Amidst the uber-media commotion over the Seattle City Council’s December 14 adoption of a law allowing independent contractor rideshare drivers to unionize, many missed that Seattle also passed a significant bill amending Seattle’s Paid Sick and Safe Leave law to give it serious enforcement teeth. Among other new provisions, noncompliance now means facing higher civil penalties and a lawsuit from your employees – with the potential for an award of treble damages.
Seattle is the now the first city in the country to create a private right of action under its mandatory paid leave laws (joining several states, including Oregon and Massachusetts). Employees who claim to have suffered an “adverse action” because of their good faith use or attempt to use paid leave required by Seattle’s law may now bring their own lawsuit against their employer.
The ordinance’s amendments expand the definition of “adverse action” by specifically calling out employment-related actions, including denying promotions, failing to re-hire after seasonal work interruptions, engaging in unfair immigration-related practices, and terminations. And the employee need only show that their exercise or attempt to exercise paid leave rights was a “motivating factor” in the adverse employment decision in order to prevail.

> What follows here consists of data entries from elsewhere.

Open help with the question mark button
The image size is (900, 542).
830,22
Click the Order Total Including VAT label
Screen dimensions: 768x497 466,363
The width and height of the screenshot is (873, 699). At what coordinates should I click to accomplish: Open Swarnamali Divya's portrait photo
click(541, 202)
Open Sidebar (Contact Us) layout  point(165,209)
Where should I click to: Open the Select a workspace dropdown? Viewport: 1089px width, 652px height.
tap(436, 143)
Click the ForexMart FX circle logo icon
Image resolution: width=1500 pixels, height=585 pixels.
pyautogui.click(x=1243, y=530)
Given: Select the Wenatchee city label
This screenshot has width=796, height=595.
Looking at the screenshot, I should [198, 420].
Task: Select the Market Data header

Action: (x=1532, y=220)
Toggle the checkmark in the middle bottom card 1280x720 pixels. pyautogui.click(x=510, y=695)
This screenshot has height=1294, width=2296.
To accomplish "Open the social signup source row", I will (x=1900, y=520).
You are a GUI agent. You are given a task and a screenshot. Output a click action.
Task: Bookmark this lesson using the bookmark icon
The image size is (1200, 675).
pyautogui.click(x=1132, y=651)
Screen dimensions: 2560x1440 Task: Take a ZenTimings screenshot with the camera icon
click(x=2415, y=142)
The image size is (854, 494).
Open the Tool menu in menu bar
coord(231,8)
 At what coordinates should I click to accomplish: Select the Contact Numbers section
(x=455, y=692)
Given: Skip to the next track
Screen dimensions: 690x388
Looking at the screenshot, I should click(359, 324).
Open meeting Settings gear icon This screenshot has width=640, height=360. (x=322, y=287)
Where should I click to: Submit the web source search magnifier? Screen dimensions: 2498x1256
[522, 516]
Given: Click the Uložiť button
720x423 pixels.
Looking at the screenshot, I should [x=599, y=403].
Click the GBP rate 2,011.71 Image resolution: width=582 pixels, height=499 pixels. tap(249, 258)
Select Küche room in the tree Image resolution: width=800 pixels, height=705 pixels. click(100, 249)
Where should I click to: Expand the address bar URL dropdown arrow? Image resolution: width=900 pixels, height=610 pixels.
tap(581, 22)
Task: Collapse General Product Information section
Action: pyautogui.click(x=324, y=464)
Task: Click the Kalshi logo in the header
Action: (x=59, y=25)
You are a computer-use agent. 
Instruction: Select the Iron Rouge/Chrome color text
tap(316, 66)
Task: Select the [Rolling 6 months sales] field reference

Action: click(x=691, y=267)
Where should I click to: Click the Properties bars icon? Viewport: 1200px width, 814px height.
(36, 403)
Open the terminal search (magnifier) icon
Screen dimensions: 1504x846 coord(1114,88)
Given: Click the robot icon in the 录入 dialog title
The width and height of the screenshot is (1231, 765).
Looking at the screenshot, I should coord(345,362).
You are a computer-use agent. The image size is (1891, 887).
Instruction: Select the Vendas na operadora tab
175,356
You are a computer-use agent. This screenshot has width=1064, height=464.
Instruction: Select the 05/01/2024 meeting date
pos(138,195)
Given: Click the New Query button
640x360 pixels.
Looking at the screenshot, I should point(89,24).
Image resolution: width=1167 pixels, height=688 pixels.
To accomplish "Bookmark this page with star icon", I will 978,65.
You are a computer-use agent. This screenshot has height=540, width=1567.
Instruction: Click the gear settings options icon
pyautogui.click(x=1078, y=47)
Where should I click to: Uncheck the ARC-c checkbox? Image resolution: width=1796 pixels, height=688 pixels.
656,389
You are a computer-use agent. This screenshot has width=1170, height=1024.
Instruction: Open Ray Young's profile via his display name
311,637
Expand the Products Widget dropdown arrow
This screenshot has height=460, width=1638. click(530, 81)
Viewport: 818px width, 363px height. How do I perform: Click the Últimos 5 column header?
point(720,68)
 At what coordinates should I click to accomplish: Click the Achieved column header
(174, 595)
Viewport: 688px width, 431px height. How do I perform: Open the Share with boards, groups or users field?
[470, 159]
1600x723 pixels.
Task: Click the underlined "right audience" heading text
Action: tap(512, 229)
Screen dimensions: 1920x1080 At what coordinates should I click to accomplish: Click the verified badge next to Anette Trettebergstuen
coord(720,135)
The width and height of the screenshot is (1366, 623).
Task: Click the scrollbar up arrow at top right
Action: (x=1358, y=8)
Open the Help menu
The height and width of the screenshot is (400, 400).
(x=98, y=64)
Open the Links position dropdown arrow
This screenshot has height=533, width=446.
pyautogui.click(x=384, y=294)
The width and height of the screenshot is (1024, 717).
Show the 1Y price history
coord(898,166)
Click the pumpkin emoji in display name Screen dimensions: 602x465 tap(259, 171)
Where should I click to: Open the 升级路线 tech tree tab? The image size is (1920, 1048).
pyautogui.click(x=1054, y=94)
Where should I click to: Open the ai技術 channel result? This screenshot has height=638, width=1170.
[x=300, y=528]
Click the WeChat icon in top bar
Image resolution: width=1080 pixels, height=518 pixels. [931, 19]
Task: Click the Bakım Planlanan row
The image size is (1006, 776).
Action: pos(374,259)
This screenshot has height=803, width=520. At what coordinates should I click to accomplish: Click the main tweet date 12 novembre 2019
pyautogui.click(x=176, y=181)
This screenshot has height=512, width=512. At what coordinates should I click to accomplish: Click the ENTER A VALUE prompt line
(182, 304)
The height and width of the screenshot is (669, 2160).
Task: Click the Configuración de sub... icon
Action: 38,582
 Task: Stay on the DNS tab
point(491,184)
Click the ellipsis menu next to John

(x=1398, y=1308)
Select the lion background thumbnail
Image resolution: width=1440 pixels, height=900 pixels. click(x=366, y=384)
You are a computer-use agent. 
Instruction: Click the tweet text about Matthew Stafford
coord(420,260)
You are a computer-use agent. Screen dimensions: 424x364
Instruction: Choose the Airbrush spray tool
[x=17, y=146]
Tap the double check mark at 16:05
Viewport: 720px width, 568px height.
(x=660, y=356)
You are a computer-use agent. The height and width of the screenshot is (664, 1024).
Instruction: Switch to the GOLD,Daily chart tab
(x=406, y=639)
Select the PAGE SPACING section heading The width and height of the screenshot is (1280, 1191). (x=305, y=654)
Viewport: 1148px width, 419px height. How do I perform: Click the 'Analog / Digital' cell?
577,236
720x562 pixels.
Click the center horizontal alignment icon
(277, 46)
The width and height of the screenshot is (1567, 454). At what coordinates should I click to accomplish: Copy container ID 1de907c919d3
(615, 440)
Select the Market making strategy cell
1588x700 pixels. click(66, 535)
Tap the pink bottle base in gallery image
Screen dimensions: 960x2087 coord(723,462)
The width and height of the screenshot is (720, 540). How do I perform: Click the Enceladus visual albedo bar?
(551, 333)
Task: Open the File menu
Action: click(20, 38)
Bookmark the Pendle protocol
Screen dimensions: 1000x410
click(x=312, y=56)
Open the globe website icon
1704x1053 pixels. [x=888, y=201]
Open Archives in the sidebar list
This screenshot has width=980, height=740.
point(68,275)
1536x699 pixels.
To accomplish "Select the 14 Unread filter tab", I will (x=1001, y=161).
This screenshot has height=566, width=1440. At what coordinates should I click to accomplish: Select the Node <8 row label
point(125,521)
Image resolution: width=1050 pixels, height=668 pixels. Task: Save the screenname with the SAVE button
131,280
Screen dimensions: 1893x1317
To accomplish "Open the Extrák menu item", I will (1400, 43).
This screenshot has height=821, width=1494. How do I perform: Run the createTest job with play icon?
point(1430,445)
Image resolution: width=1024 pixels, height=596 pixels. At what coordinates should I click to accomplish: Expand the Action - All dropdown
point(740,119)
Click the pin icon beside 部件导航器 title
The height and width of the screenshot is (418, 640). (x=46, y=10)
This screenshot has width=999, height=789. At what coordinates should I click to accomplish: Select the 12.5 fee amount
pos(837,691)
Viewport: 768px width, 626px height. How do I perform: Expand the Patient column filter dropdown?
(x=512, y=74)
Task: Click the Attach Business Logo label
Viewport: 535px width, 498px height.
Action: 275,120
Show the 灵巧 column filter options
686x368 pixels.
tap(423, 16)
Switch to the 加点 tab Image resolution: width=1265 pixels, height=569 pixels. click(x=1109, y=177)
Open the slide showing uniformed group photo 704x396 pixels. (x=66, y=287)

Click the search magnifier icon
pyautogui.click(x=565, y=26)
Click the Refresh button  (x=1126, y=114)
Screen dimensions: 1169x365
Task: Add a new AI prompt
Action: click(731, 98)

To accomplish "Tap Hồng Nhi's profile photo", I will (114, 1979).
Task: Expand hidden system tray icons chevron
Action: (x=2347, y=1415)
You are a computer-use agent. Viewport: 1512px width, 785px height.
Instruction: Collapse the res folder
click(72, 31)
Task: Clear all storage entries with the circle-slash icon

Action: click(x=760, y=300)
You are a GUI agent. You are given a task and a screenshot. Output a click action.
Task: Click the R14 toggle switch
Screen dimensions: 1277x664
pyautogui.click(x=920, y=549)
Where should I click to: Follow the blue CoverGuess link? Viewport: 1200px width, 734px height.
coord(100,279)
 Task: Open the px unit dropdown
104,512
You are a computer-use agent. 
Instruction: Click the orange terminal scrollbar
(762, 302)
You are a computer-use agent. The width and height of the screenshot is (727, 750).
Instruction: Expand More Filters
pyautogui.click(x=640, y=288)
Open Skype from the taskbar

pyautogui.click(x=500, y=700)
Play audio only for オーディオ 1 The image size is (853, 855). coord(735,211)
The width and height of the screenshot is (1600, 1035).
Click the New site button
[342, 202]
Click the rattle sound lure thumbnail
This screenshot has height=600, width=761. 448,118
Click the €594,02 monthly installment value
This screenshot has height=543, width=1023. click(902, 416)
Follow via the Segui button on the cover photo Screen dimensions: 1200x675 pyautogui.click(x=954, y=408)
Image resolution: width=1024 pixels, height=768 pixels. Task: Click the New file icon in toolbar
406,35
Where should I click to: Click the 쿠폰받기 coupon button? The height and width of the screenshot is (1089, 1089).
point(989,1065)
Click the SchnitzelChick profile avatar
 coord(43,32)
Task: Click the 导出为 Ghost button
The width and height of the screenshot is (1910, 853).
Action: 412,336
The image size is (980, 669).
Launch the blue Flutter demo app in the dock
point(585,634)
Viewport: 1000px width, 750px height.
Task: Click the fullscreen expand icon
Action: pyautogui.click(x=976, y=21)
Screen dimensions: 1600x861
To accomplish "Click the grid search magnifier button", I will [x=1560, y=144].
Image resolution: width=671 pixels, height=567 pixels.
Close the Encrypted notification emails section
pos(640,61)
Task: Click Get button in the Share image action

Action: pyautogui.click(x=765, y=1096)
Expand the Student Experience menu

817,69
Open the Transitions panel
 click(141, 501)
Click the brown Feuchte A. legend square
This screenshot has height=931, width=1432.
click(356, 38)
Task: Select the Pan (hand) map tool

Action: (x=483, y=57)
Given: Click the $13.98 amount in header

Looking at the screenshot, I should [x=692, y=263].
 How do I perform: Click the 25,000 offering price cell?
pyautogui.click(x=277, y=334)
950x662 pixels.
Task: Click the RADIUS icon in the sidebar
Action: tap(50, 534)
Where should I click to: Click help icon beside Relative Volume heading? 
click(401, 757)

A successful employee is entitled to reinstatement, or front pay in lieu of reinstatement, along with payment of unpaid wages plus interest. Prevailing individuals are also entitled to receive twice the amount of unpaid wages as liquidated damages, and receipt of a $5,000 to $20,000 penalty payment from the employer. The applicable statute of limitations is three years.
Other monetary civil penalties have also increased, including for situations where employers fail to meet the ordinance’s employee notice and posting requirements, hinder an agency investigation, or otherwise violate the ordinance’s requirements as related to an individual employee. Employers who violate even just the notice and posting requirements will be subject to a civil penalty of $750 for the first violation, increasing to $1,000 for subsequent violations.
Local agency enforcement activities now fall under the recently created Office of Labor Standards, whose enforcement powers include the right to investigate complaints or suspected violations, subpoenas witnesses, demand documents, confirm U Visa eligibility of workers (nonimmigrant visas for certain crime victims), and, if a violation is found, order corrective actions including monitored compliance for a reasonable time period.
The Agency also has the power to order payment of civil penalties, but also to order penalties paid directly to the aggrieved employee, including unpaid wages and liquidated damages up to twice the amount of unpaid wages.
Among other significant changes, the new law also changes the minimum-use increment that an employer can set. The law currently sets the floor at one hour. The amendments will require that employers must permit employees who are nonexempt from overtime laws to use leave in as small as a quarter-hour increment, unless it is not feasible for the employers to do so because of their payroll systems. Without more guidance on what “feasible” means, it is quite possible that this new minimum increment requirement will apply to virtually all employers.
Another key change is clarification as to what it means to be employed “in Seattle.” Once the amendments take effect, employees who perform work “in whole or in substantial part” (at least 50 percent of the time) within Seattle’s city limits will be entitled to paid sick and safe leave. Currently, only employees who “regularly” work within Seattle are covered.
Likewise, the amendments expand the existing definitions of an “occasional” basis worker, and retain the exemption for workers who spend time in Seattle solely for the purpose of traveling through, with no work-related stops other than breaks.
The bill also offers a “new employer” exemption, whereby brand-new businesses with fewer than 250 employees are exempt from paid sick leave requirements until their second year with hired employees. Among other smaller changes, the amendments alter record retention requirements and the method for calculating employer tiers.
The private right-of-action becomes effective beginning April 1, 2016 for businesses with 50 or more employees, and April 1, 2017 for all other businesses. As for the remaining provisions in the amendments, those will presumably become effective after the Mayor signs the ordinance. However, the City did not respond to inquiries regarding when that will occur as of the date of this Alert. Such information will likely be available on the Department of Labor Standard’s website at some point in the near future.
What Employers Should Do Now
Employers have a short window to bring themselves into compliance before the changes become effective. To avoid stiff penalties, now is the time to take a look at your paid leave policies for any employees who perform work within the City of Seattle.
It is likely your policies will need revisions to comply with the amendments, particularly regarding increment of leave use. Employers should also keep an eye out for the City’s updated mandatory workplace poster, which will clearly state that employees have the right to file an agency complaint if retaliated against in violation of the law.